K-Drama Fever Sweeping Indian Youth

According to the Indian Brand Equity Foundation (IBEF), the Indian entertainment industry’s total worth is around $30 billion, which is expected to reach $91 billion by 2030. Although a small part, K-drama is increasingly becoming the choice of Indian youth and contributing a lot to that $30 billion figure. The “Top 10 TV Shows in India” list on Netflix also indicates the same, where out of the top ten shows, three are Korean dramas. According to a 2020 study conducted by Netflix, K-drama’s popularity in India has increased by a whopping 370% in 2019. Most people call this the “Hallyu wave,” which literally translates to “Korean Wave.” 

This might come as a surprise, but this is not the first time India has been hit by the Hallyu wave. Indian and Korean dramas have a long-standing history. The first chapter of K-Drama in India commenced in the 1970s when the Revolutionary People’s Front took over parts of the Northeast and outright banned Hindi media. For this reason, people in the region started watching K-dramas. The second wave came with PSY’s famous song, Gangnam Style, and then finally, in 2016, a boy band by the name BTS came and took over the K-Pop and K-Drama scene, not just in India but the whole world. 
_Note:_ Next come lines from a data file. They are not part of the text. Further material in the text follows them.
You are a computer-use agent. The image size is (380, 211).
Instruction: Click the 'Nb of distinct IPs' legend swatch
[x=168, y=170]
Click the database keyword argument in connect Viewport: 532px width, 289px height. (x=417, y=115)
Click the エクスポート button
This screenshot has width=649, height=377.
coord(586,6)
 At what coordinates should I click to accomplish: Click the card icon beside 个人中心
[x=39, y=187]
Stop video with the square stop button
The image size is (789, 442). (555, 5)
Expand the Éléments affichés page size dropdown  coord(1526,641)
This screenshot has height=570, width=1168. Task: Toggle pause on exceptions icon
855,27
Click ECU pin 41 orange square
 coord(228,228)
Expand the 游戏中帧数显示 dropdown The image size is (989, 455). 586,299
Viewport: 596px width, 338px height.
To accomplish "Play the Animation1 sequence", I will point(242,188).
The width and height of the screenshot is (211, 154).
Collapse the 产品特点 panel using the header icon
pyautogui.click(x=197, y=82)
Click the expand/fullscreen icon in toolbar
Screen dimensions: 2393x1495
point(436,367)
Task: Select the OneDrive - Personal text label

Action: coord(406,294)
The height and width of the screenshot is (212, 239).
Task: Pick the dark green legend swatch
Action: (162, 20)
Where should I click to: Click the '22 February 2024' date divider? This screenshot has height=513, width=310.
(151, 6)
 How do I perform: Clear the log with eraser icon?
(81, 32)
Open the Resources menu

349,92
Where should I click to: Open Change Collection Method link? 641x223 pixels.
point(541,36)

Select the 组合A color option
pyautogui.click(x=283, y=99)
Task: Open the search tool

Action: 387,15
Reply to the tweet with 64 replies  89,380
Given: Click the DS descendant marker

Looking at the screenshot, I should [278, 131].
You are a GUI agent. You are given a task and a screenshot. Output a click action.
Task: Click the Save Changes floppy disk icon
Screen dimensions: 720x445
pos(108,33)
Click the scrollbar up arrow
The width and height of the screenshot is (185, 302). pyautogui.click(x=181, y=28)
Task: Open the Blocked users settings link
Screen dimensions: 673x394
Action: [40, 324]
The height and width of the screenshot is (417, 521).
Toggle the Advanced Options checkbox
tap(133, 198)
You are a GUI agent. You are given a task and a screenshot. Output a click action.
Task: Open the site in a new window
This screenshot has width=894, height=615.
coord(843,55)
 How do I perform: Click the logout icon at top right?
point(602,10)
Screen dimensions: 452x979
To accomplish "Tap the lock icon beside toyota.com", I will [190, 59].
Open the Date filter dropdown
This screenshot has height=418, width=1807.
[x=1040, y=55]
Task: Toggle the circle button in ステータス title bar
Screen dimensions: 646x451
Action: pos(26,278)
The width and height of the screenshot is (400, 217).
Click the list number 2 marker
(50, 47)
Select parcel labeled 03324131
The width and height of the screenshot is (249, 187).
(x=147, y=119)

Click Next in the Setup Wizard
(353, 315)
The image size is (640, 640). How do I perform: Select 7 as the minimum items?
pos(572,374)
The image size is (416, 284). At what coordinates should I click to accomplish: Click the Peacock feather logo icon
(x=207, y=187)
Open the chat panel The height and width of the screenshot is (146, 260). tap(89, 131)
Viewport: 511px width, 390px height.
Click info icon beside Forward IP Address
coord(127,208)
Since 2016, K-drama has seen a significant rise in popularity in India. According to a 2019 survey, 24% of respondents said that they have watched K-drama. This has also created new opportunities for small OTT platforms like MX Player, which created a whole new segment that only featured Korean dramas and saw a 100% increase in viewership. The monumental popularity of K-drama shows has motivated Indian producers to take inspiration from K-drama. An Indian show, “ Kaisi Ye Yaariyan”, became very popular in India, but very few people know that the show was an Indian version of another popular K-drama show, “Boys Over Flowers”. 

According to the Economic Times, the Indian traffic on a K-Drama-oriented streaming platform, Rakuten Viki, increased by 46% during the lockdown. Even Netflix’s Chief Content Officer, Ted Sarandos, cited the increasing popularity of K-drama when she said, “ Over the last two years, we have seen the world falling in love with incredible Korean content. Made in Korea and watched by the world on Netflix.”

K-dramas have transcended screens to shape fashion, food, and more, crafting a unique niche in India’s entertainment landscape. This Hallyu wave, riding on the back of relatable storytelling and cultural resonance, has indeed exemplified the universal language of art and emotion.